Aim of the task - Count the lines in the items below that contain the string "Instruction", matching case exactly. Reply with the number alone.
***
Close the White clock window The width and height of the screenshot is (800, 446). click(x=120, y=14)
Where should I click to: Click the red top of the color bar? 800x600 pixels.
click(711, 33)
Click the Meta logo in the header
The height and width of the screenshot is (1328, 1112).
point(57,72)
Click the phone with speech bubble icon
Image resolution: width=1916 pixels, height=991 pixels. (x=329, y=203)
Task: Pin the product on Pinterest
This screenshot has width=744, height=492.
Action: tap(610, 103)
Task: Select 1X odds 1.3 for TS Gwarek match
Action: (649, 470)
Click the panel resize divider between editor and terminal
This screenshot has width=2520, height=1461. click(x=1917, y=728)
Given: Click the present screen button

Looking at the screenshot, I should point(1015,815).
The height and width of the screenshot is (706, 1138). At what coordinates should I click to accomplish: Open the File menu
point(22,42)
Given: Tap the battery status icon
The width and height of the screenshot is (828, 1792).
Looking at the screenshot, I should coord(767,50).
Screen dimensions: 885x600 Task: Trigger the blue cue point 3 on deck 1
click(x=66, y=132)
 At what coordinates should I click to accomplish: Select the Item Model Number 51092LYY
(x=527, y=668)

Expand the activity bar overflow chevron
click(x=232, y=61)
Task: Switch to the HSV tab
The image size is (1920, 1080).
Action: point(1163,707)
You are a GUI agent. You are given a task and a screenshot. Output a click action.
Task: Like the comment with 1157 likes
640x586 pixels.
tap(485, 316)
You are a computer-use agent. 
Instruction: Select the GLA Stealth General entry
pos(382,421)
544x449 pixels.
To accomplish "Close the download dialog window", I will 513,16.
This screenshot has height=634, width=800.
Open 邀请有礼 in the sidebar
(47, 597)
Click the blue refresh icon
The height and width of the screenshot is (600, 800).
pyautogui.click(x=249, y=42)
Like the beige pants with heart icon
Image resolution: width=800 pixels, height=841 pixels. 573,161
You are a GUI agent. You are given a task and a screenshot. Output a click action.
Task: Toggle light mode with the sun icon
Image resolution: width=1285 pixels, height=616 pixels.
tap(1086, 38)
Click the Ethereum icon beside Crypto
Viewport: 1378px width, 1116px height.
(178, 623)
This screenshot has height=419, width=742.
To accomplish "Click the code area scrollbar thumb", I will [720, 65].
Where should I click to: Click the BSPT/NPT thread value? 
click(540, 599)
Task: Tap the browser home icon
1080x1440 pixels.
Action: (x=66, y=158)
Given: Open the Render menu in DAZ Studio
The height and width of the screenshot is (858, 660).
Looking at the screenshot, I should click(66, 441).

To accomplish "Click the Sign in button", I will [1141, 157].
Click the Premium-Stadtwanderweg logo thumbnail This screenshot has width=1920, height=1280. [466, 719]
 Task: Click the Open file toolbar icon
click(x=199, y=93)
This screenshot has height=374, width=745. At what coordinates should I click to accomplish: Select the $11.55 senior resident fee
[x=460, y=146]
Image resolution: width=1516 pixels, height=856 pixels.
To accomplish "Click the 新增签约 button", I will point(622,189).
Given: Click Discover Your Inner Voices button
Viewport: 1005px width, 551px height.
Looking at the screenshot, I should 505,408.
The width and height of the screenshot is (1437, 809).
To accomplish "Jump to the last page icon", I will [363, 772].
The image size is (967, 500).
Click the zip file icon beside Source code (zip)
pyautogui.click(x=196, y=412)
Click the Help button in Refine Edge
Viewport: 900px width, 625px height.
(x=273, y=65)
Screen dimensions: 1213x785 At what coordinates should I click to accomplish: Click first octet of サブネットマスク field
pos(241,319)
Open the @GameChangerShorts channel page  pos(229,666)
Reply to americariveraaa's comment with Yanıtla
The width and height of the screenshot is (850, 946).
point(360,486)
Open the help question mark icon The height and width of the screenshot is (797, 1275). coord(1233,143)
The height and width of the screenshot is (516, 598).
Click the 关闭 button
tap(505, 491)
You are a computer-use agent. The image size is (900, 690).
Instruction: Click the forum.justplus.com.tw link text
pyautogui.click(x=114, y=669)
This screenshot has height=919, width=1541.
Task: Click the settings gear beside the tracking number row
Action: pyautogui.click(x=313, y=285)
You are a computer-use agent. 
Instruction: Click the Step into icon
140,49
***
Output for this exercise - 3